Tocqueville antecipou muitos temas da relação democracia, liberdade e igualdade. Em geral, quanto mais um país busca igualdade, mais tende a centralizar o poder administrativo no aparato burocrático governamental. Por outro lado, uma ordem espontânea que permite o cultivo de valores morais e religiosos pode levar a mais descentralização administrativa e a uma conciliação orgânica entre igualdade de condições e liberdade individual. Esta, por sua vez, possibilita o desenvolvimento de potencialidades individuais e intercomunitárias através do florescimento de associações espontâneas. Se um governo central busca de forma racionalista impor igualdade às estruturas sociais, o florescimento das potencialidades individuais tende a diminuir. Igualdade de condições e liberdade podem florescer conjuntamente em uma ordem democrática de modo orgânico e espontâneo, ainda que governos locais possam, pontualmente, dar alguns incentivos para essa conciliação.

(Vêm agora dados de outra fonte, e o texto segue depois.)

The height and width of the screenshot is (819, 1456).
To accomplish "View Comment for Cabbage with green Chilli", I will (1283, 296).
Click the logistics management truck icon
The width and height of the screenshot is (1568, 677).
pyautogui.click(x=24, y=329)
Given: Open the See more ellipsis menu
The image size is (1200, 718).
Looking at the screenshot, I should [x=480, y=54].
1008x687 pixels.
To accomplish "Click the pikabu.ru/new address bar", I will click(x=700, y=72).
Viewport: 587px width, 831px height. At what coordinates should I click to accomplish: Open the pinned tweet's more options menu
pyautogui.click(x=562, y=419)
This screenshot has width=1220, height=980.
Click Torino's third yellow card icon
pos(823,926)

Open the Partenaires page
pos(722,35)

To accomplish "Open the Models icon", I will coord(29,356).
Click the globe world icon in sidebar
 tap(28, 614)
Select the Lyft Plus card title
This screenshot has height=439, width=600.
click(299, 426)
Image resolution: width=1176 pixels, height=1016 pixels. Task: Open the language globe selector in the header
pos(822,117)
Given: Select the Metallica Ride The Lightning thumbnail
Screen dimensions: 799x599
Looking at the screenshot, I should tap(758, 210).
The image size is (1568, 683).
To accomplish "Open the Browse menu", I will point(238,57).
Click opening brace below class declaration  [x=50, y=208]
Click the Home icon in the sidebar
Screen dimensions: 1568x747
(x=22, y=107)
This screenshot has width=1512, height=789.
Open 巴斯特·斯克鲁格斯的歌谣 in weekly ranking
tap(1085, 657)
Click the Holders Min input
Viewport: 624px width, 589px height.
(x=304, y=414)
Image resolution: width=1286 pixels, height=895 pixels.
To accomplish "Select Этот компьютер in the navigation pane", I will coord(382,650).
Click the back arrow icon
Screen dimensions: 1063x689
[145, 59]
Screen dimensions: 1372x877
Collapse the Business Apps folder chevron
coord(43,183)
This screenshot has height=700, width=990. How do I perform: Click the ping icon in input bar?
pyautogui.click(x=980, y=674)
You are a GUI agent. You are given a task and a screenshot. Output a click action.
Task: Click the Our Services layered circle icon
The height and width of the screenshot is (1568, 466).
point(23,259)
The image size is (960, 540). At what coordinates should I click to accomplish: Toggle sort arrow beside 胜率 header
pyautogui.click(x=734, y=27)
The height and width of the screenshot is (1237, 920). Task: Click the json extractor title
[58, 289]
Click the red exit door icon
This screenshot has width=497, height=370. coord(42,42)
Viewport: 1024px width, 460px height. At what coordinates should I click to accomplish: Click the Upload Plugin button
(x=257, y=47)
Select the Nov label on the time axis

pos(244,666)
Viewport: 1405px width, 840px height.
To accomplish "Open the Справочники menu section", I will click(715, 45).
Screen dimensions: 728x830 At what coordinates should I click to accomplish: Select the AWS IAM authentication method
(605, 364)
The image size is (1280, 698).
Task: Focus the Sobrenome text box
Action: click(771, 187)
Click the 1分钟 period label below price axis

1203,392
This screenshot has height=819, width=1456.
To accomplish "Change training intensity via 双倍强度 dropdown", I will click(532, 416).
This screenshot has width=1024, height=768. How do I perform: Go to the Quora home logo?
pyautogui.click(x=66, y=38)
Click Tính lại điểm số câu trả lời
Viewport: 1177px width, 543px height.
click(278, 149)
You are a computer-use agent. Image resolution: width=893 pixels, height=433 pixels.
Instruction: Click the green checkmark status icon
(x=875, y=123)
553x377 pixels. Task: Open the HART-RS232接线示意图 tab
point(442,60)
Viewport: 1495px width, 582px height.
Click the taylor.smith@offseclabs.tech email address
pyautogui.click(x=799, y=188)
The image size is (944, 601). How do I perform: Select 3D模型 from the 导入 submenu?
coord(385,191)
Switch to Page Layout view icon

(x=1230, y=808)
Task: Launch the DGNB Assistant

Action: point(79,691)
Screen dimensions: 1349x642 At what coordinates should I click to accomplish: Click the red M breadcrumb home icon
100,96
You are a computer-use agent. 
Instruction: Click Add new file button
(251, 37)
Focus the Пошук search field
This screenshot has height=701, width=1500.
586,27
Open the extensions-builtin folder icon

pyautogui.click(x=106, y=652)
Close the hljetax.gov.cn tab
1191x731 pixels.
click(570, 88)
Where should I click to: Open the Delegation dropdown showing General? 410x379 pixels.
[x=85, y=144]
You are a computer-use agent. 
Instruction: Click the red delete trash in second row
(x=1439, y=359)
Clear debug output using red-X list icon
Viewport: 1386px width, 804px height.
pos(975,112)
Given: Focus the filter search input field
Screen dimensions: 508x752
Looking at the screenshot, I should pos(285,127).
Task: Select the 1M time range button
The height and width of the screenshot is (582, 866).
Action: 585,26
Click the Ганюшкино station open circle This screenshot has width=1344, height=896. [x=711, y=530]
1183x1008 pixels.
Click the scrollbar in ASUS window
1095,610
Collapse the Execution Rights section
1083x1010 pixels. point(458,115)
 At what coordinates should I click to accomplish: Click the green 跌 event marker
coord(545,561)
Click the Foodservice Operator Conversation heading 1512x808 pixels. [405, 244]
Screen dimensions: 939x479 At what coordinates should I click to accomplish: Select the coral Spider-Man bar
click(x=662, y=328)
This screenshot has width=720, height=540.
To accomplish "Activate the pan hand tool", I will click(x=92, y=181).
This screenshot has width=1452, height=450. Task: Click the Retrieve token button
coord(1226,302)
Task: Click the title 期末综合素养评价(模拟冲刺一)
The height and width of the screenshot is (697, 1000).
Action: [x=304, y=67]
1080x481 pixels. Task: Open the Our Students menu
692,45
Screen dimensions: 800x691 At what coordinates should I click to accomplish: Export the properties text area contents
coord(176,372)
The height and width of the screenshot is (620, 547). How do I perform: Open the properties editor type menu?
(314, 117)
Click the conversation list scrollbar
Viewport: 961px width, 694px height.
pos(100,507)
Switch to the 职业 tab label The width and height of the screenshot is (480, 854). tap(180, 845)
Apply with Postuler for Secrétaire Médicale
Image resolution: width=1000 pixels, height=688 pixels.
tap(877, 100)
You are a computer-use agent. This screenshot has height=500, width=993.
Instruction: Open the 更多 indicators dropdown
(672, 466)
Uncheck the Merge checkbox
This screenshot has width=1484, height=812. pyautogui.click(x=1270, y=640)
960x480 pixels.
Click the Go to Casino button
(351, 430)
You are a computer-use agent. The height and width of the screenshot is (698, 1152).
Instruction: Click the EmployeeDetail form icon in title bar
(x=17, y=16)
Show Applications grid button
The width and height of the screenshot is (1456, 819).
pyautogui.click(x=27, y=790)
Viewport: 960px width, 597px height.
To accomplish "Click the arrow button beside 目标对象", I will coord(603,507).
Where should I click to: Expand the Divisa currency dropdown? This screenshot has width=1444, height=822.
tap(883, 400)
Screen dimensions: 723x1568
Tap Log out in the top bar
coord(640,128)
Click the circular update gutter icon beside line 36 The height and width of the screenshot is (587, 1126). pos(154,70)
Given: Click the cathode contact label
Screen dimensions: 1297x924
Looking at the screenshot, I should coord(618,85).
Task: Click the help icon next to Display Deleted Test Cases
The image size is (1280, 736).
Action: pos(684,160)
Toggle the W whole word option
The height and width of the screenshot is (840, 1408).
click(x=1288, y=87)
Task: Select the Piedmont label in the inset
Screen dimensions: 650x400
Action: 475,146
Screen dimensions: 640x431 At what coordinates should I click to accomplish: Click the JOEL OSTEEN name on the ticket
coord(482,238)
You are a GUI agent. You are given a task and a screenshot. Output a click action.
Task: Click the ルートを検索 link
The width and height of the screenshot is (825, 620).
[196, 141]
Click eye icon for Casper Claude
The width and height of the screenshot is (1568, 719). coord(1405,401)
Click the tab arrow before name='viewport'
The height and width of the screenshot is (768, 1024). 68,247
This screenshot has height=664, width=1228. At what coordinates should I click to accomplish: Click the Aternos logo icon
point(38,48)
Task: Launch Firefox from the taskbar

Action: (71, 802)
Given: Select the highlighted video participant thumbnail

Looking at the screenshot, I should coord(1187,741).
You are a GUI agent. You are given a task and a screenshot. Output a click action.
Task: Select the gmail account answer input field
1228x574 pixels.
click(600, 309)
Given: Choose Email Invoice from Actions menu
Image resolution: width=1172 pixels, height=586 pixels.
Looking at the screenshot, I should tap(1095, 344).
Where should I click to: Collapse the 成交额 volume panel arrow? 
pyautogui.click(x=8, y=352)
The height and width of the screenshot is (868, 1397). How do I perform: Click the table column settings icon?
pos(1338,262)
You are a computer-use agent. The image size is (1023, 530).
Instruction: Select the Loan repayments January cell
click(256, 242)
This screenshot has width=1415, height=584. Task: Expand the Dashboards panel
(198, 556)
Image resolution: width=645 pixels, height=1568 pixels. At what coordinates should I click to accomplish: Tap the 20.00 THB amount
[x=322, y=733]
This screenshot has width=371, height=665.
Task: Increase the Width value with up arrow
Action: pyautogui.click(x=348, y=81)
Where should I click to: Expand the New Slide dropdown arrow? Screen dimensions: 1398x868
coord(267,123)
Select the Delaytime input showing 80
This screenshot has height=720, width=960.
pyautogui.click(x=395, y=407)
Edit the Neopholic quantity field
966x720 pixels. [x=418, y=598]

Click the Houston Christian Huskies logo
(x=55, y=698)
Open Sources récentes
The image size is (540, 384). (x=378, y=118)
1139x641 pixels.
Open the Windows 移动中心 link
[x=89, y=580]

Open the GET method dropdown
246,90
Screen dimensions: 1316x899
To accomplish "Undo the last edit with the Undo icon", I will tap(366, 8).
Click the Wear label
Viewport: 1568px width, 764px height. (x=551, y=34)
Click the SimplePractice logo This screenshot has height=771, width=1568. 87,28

A centralização administrativa parece ser, em alguma medida, a crise brasileira. Ainda que seja preciso a ação do Estado, no sentido de dar mais oportunidades aos indivíduos mais desassistidos, a centralização racionalista dessas decisões em Brasília tende a diminuir o desenvolvimento de potencialidades dos indivíduos e das estruturas sociais intermediárias, como associações e comunidades. O poder central deve ser descentralizado para as estruturas locais de maneira que estas possam contribuir na conciliação entre igualdade de condições e liberdade individual sem impor um planejamento racionalista à ordem democrática.
REFERÊNCIAS
ARON, Raymond. As etapas do pensamento sociológico. São Paulo: Editora Martins Fontes, 1999.
HAYEK, F. A. Os fundamentos da liberdade. São Paulo: Visão, 1983.
HAYEK, F. A. Direito, legislação e liberdade: uma nova formulação dos princípios liberais de justiça e economia política. Normas e Ordem. São Paulo: Visão , 1985.
HIMMELFARB, Gertrude. Os caminhos para a modernidade: os iluminismos britânico, francês e americano. São Paulo: É Realizações, 2011.
MANENT, Pierre. História Intelectual do Liberalismo. Lisboa, Portugal: Edições 70, 2018.
MERQUIOR, José Guilherme. O Argumento Liberal. Rio de Janeiro: Nova Fronteira, 1983.
PENNA, José Osvaldo de Meira. O pensamento de Tocqueville. In: PAIM, Antonio (org.). Evolução Histórica do Liberalismo. São Paulo: LVM Editora, 2019.
TOCQUEVILLE, Alexis de. O Antigo Regime e a Revolução. São Paulo: Edipro, 2017.
TOCQUEVILLE, Alexis de. A democracia na América. São Paulo: Edipro , 2019.
ZETTERBAUM, Marvin. Alexis de Tocqueville. In: STRAUSS, Leo; CROPSEY, Joseph. History of Political Philosophy. Third Edition. Chicago: The University of Chicago Press, 1987.